Cette rencontre a-t-elle apaisé votre douleur ?

Manuel Valls a plus parlé avec mon père qu’avec moi. Savoir que ces responsables, même avec leur style austère, me parlent et sachent qui je suis, qu’ils s’intéressent à moi, ça fait du bien.

Contrairement à vous, à votre père et à vos sœurs, certaines familles de victimes n’ont pas souhaité assister à la cérémonie. Les comprenez-vous ?
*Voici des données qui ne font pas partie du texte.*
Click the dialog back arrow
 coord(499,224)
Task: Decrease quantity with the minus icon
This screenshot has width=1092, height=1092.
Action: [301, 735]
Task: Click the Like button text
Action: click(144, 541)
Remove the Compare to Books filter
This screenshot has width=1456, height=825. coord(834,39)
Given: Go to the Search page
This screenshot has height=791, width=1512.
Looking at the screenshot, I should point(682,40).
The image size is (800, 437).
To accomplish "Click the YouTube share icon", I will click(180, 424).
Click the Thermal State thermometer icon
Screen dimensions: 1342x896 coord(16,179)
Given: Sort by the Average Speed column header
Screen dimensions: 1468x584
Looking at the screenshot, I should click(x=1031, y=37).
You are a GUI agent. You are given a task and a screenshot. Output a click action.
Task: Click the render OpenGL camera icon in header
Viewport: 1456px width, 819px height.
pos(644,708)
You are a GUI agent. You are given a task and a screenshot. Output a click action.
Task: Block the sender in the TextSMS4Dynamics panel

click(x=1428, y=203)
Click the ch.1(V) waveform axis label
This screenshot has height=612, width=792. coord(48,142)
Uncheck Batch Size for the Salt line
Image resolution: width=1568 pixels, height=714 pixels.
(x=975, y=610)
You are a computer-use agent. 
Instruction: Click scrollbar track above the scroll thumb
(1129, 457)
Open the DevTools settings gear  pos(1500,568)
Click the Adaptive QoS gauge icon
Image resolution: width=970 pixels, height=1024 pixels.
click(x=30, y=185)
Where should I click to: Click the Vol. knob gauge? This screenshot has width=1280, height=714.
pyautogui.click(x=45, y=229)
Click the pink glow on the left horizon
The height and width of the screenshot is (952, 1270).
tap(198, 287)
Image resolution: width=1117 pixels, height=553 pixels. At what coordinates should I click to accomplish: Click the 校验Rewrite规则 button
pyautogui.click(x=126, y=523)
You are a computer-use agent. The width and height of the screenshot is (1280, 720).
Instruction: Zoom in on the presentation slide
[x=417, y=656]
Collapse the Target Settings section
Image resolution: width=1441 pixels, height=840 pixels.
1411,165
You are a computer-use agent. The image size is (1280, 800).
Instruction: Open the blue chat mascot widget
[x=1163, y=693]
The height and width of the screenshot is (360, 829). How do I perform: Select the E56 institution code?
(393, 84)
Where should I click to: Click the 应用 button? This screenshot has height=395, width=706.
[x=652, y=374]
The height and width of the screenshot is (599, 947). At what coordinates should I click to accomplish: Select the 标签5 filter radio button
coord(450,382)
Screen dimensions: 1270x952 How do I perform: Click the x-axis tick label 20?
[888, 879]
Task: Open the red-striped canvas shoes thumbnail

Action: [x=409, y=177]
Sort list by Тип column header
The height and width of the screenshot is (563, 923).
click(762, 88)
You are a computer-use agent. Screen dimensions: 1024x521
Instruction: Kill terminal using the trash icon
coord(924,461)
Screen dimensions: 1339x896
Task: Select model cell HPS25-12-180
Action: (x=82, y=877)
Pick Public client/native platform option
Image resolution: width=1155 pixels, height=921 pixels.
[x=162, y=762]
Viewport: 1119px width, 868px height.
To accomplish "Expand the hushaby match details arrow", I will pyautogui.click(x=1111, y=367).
Oui, je comprends les personnes qui sont en colère et qui ne sont pas venues à l’hommage. Il y avait un manque de sécurité le 14 juillet. Certes je suis un peu énervée contre ça, c’est sûr qu’on aurait pu faire mieux. Mais c’était tout de même très important d’être présents ce lundi.

Pour le moment aucune date n’a été arrêtée, mais, si un nouvel hommage est rendu à Nice, vous y rendrez-vous ?

Oui, pourquoi pas y aller de nouveau.